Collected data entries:
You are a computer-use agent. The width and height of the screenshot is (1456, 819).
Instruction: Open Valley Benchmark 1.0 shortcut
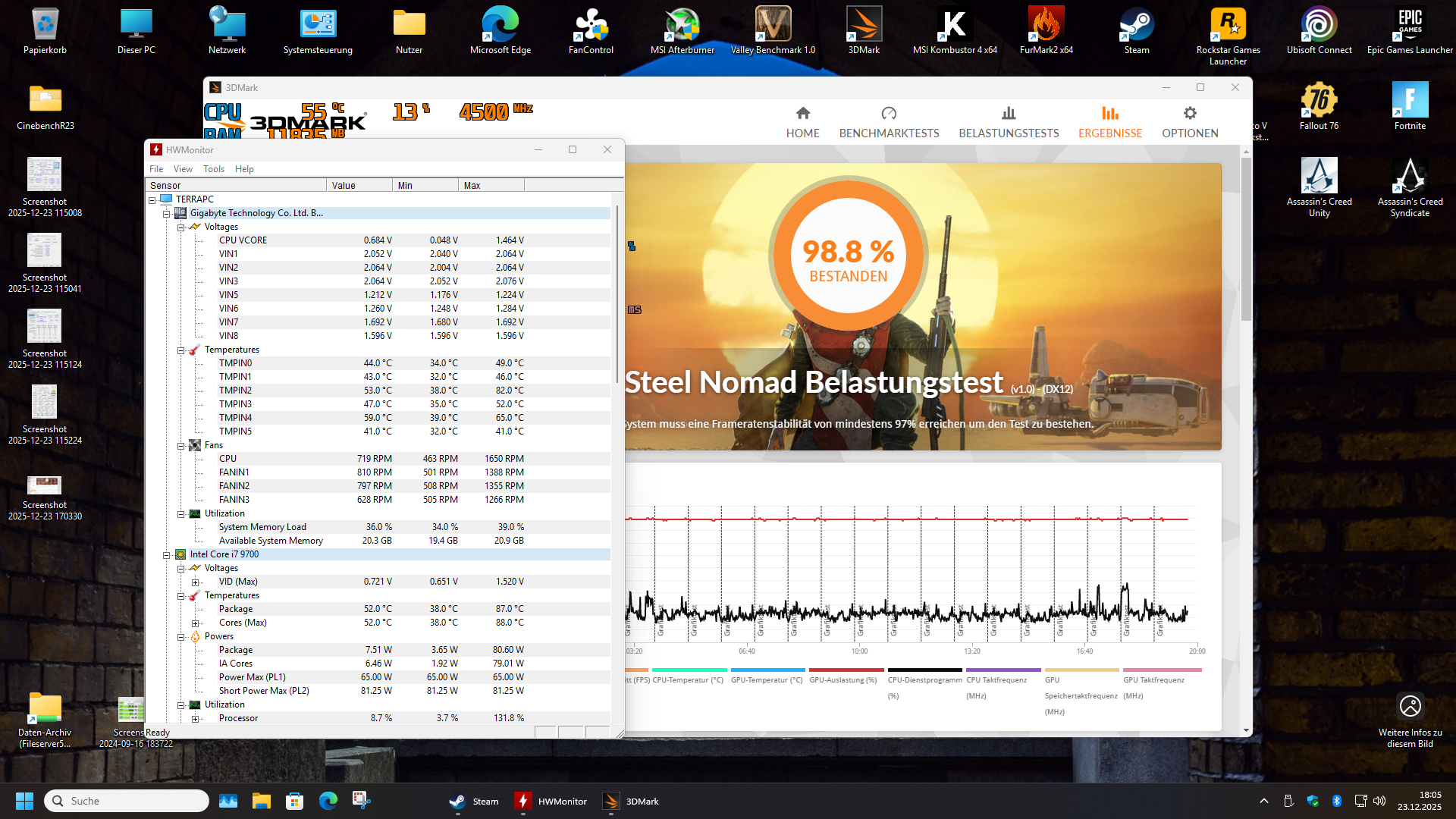pyautogui.click(x=773, y=31)
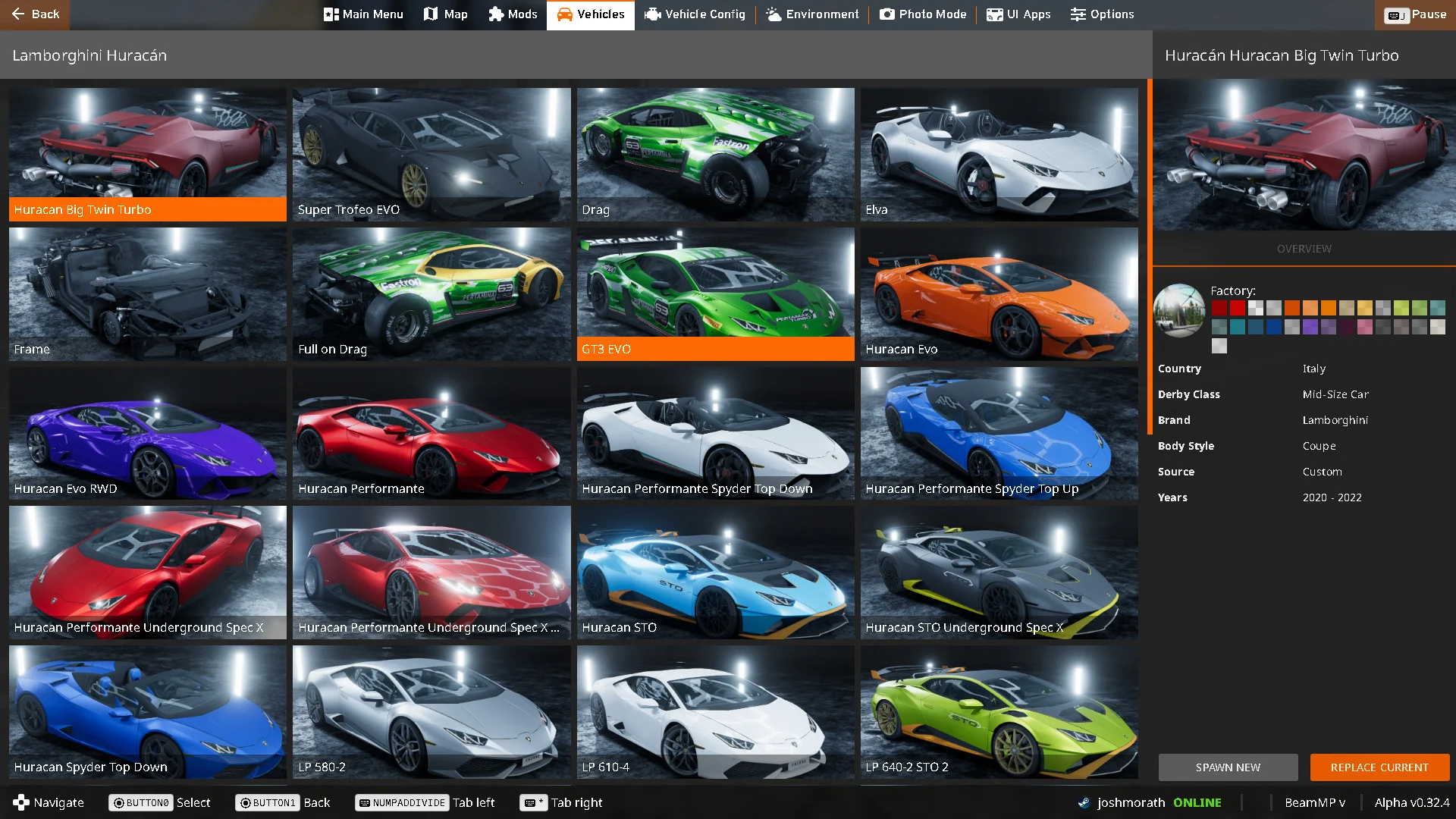Select the Huracan STO configuration
Viewport: 1456px width, 819px height.
pyautogui.click(x=715, y=573)
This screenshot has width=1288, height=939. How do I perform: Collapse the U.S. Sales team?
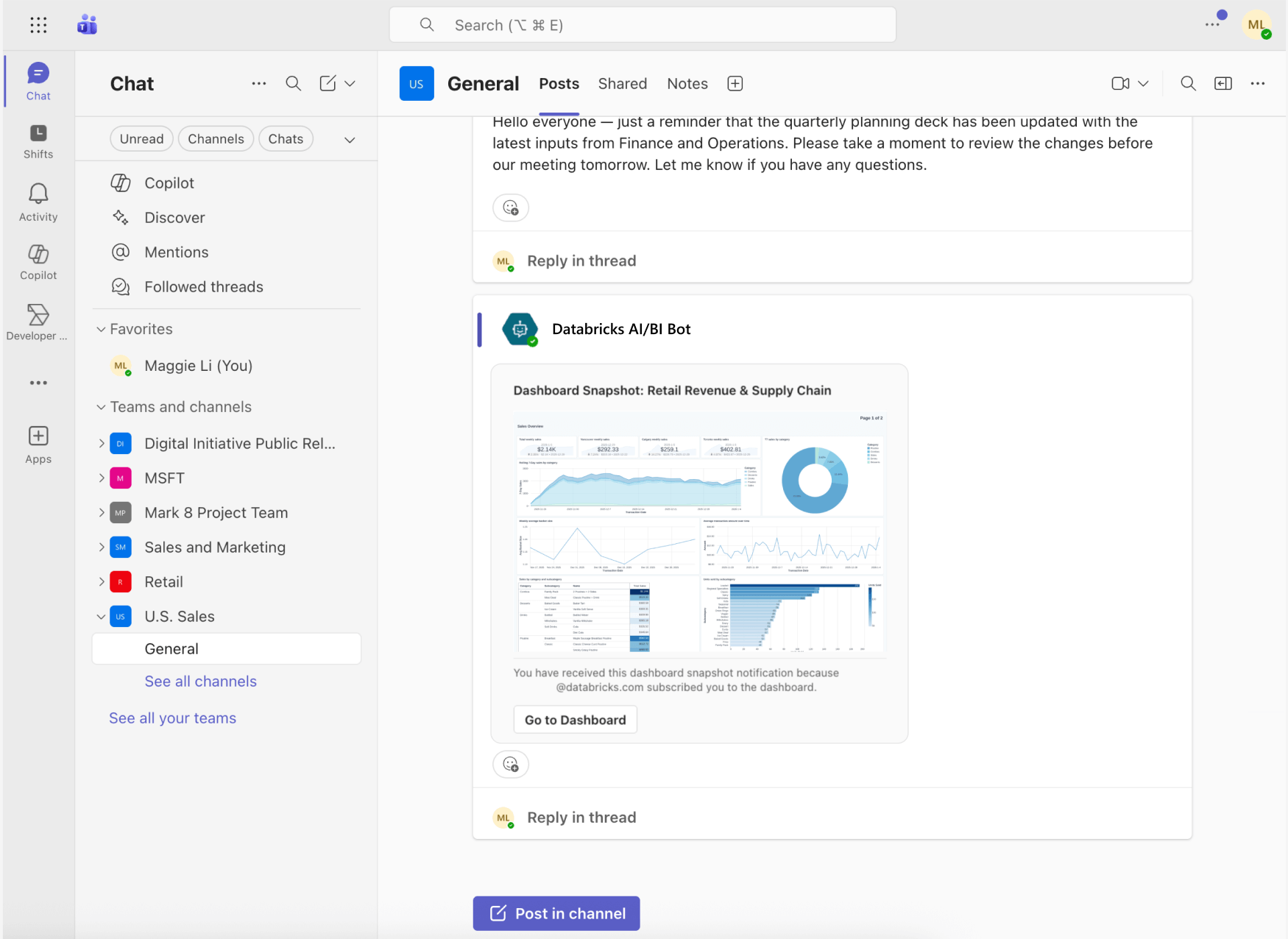(x=102, y=616)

** Task requirements **
The required output is the lines from the one containing "Instruction: Open Valley" through the end of the records above, reproduced exactly, with no pictures.

** Completed exercise **
Instruction: Open Valley Benchmark 1.0 shortcut
pyautogui.click(x=773, y=31)
Select the Huracan STO configuration
Viewport: 1456px width, 819px height.
pyautogui.click(x=715, y=573)
This screenshot has width=1288, height=939. How do I perform: Collapse the U.S. Sales team?
(x=102, y=616)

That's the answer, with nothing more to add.